Porque Robert, assim como tantos outros, ainda está vivo e assim continuará por muitos anos (ele ainda tem 60 anos) e, na condição de um dos responsáveis pelo instrumento que promoveu tantas modificações no mundo contemporâneo, sua opinião é ouvida e respeitada.

Para Robert, a rede mundial é uma construção coletiva e a compreensão desse aspecto acelera seus avanços, enquanto a competição entre empresas não traz nenhum benefício prático. Sobre esse aspecto, Robert fala da bolha das empresas “.com”, desastre da economia digital inspirado no desejo de fazer muito dinheiro sem trabalhar muito, exatamente o contrário da rede, que foi fruto de muito trabalho e “coragem”, segundo Cailliau.

Ele admite que tinha consciência sobre o poder da sua invenção no mundo acadêmico, mas “se surpreendeu com as utilidades engenhosas de toda ordem que as pessoas fizeram da web” e com a “capacidade que organizações mundiais formadas por poucas pessoas puderam se constituir e se agrupar, como se estivessem na mesma cidade”.

Robert Cailliau afirma que não eram prioridade as questões comerciais: “nós queríamos fornecer uma ferramenta útil e de qualidade aos pesquisadores”. E que as noções de capitalismo e comunismo são anteriores a era digital: “nós deveríamos entrar em um período de colaboração.

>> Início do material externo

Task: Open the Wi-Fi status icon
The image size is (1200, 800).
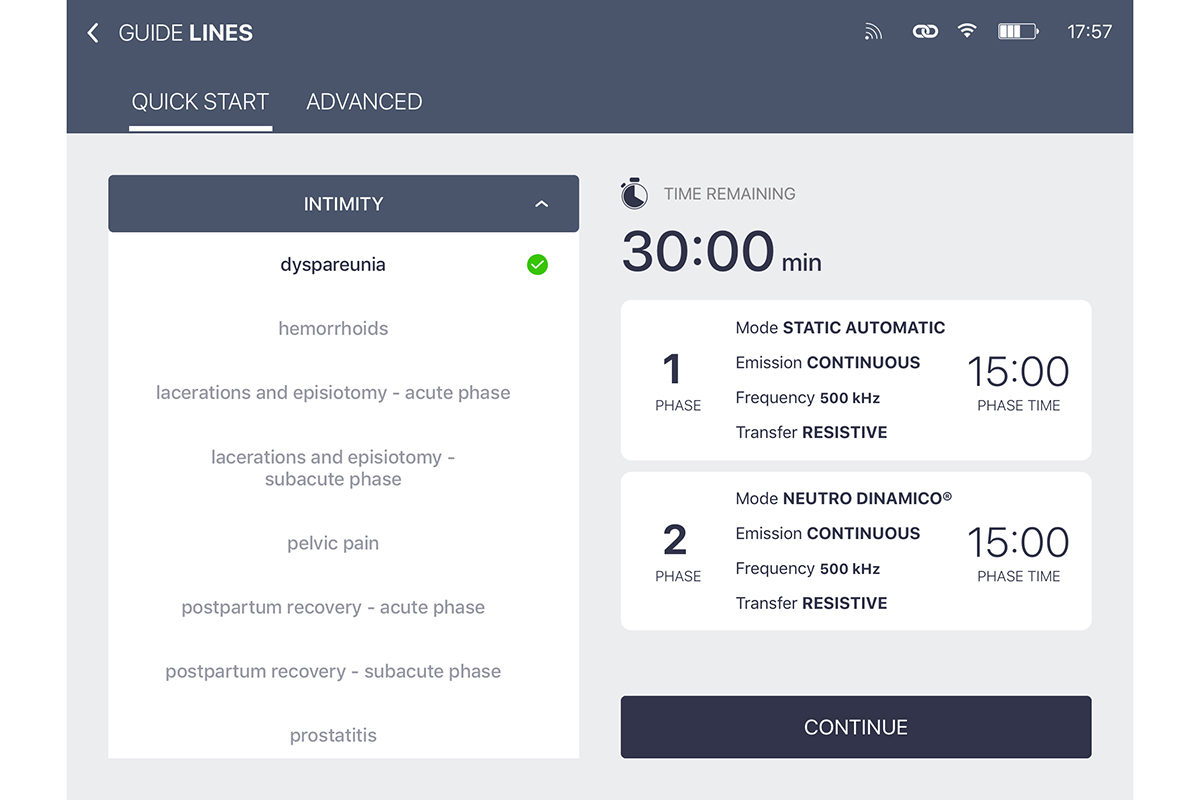Action: click(x=966, y=31)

A web pode ser uma ferramenta formidável nesse objetivo de preservar a vida sobre o planeta”.

Sobre o futuro da web e da Internet, Cailliau é definitivo “(…) não esqueçamos que, até outra ordem, será preciso comer enquanto estamos diante de nossas telas. Logo, precisamos de alguma maneira preservar o planeta”.

Nada de teorias mirabolantes ou teses definitivas. Tudo é muito simples para Robert Cailliau. Tão simples quanto sua invenção. Ele não tinha idéia que estava entrando para a história. Ninguém tem. Não enquanto se está envolvido em uma idéia, com um objetivo claro. No caso de Robert, nada mais, nada menos do que oferecer para o mundo acadêmico uma ferramenta capaz de facilitar a troca de conhecimento.

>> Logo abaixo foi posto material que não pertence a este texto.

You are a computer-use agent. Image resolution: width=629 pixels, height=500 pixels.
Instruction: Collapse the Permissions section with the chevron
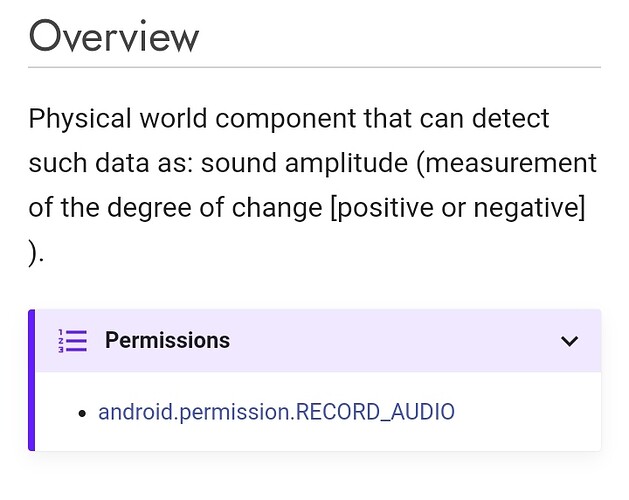coord(569,341)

Essa é uma lição para todos nós que nos apegamos às idéias, como se fossem as únicas ou as últimas. Algumas vão fazer a diferença em nossas vidas, outras, muito poucas, vão fazer a diferença para o mundo. O importante, nesse processo de criação, é termos a certeza de que somos éticos e responsáveis.

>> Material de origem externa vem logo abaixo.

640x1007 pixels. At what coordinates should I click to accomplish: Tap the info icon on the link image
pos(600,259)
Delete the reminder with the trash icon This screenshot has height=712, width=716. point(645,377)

4 Responses to “Quem fui que fez?”

  1. Reinaldo Más BRAZIL Says:

    É a famosa analogia à faca de dois gumos: está nas suas mãos e você pode usar para o bem ou para o mal.
    Não que a internet usada com fins comerciais seja algo ruim, e sim que não era sua idéia inicial. Porém, existem pessoas criativas e que encontrem finalidades para diversas coisas.
    Se não estou enganado, foi Santos Dumont que suicidou-se por entrar em depressão depois que aviões eram utilizados na Primeira Guerra Mundial.
    Infelizmente não temos controle sobre como as coisas são utilizadas. Então, vamos nós utilizá-las de um modo que traga benefícios (como o Bloganda).

  2. André BRAZIL Says:

    Reinaldo, obrigado pela gentil referência. Vamos procurar sempre colaborar para a formação do profissional de propaganda.

  3. Iuri BRAZIL Says:

    Reinaldo, concordo plenamente. Acredito também que a internet é um meio comercial sim e fabuloso. Fabuloso pois oferece maneiras de trabalho e de se ganhar dinheiro para qualquer que possuir uma boa idéia e souber aproveitar a ferramenta.
    Independente disso a web atinge um dos objetivos de seu criador, ela é um grande meio de colaboração. Onde mais poderiamos discutir comunicação com pessoas desconhecidas e de forma tão aberta e livre. Sem contar que usuários ao redor do globo ensinam outros a utilizar softwares, fazer manutenção em computadores, até mesmo carros, todos trocamos notícias sobre assuntos de interesse comum.
    Portanto tenho certeza de que o sr Cailliau deve ficar muito orgulhoso de sua invenção.

  4. Vanessa BRAZIL Says:

    concordo com tudo e acredito que ainda tem mais, a interação que proporciona a nós usuários a entender diversas culturas de modo a diminuir as distancias e tbm o preconceito …que nos traga mais beneficios que tristezas..vamos torcer e lutar por isso.